Questa Coppa, che Lorenzo ha alzato al cielo, è anche per loro due, che avrebbero meritato di vincere anche al di fuori dei confini nazionali nel corso della loro carriera con la squadra del cuore. Perché «dovremmo ringraziare di essere romanisti anche dopo i 7-1», ed è vero, ma lo facciamo con piacere anche dopo i Roma-Barcellona: abbracci il vicino di posto allo stadio quando hai ancora negli occhi la corsa di Manolas, il rigore di Daniele e la zampata di Dzeko, quando senti il tuo cuore battere all'impazzata e temi che ti verrà un infarto, mentre piangi vedendo quello spettacolo sugli spalti.
Il 10 aprile 2018 avevamo già sofferto abbastanza: il ko per 4-1 rimediato all'andata dei quarti di finale di Champions contro una squadra di marziani era stata una punizione fin troppo severa per la squadra, e anche per chi l'aveva seguita in Catalogna, relegato nella "piccionaia" del Camp Nou dopo aver speso una cifra da capogiro per assicurarsi il biglietto.

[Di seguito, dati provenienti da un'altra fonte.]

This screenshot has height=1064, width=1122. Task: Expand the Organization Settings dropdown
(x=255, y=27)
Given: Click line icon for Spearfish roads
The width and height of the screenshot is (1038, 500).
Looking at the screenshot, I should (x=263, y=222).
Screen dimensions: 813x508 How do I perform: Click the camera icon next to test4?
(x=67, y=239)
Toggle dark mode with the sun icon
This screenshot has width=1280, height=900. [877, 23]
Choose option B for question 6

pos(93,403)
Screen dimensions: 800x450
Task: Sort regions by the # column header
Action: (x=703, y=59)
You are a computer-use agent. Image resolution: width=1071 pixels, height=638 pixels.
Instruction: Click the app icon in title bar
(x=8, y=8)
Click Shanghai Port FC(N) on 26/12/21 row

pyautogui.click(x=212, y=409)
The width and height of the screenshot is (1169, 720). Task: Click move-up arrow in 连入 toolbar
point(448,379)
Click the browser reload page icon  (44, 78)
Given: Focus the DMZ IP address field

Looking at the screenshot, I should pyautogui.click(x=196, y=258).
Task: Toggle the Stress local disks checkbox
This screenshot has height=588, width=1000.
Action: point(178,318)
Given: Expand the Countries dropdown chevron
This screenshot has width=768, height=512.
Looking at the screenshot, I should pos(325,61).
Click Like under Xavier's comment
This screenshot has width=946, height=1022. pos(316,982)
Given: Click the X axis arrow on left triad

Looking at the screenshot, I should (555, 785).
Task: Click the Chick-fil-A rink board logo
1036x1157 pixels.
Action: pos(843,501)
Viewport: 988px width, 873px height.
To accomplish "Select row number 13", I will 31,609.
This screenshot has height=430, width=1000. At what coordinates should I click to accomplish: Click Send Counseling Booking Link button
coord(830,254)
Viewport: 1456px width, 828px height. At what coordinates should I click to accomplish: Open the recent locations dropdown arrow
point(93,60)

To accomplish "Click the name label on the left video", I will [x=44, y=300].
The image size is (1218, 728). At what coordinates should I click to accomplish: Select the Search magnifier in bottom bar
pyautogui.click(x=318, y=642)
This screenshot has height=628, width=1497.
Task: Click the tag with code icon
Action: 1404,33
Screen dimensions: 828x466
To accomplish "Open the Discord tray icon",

Ma fin dalle ore immediatamente precedenti al fischio d'inizio del ritorno, sull'Olimpico e su tutta Roma aleggiava la brezza dell'impresa: magari non veniva espressa a voce, la convinzione di riuscire in quel miracolo, ma era nelle teste e nei cuori di tutti i romanisti. Perché sì, c'è da soffrire, ma anche da gioire, e per chi è nato e cresciuto con la Roma nel cuore – Amadei, Losi, Di Bartolomei, Conti, Giannini, Totti, De Rossi, Pellegrini – non c'è gioia più grande che vincere qualcosa con questa maglia. Questa Coppa è di tutti loro.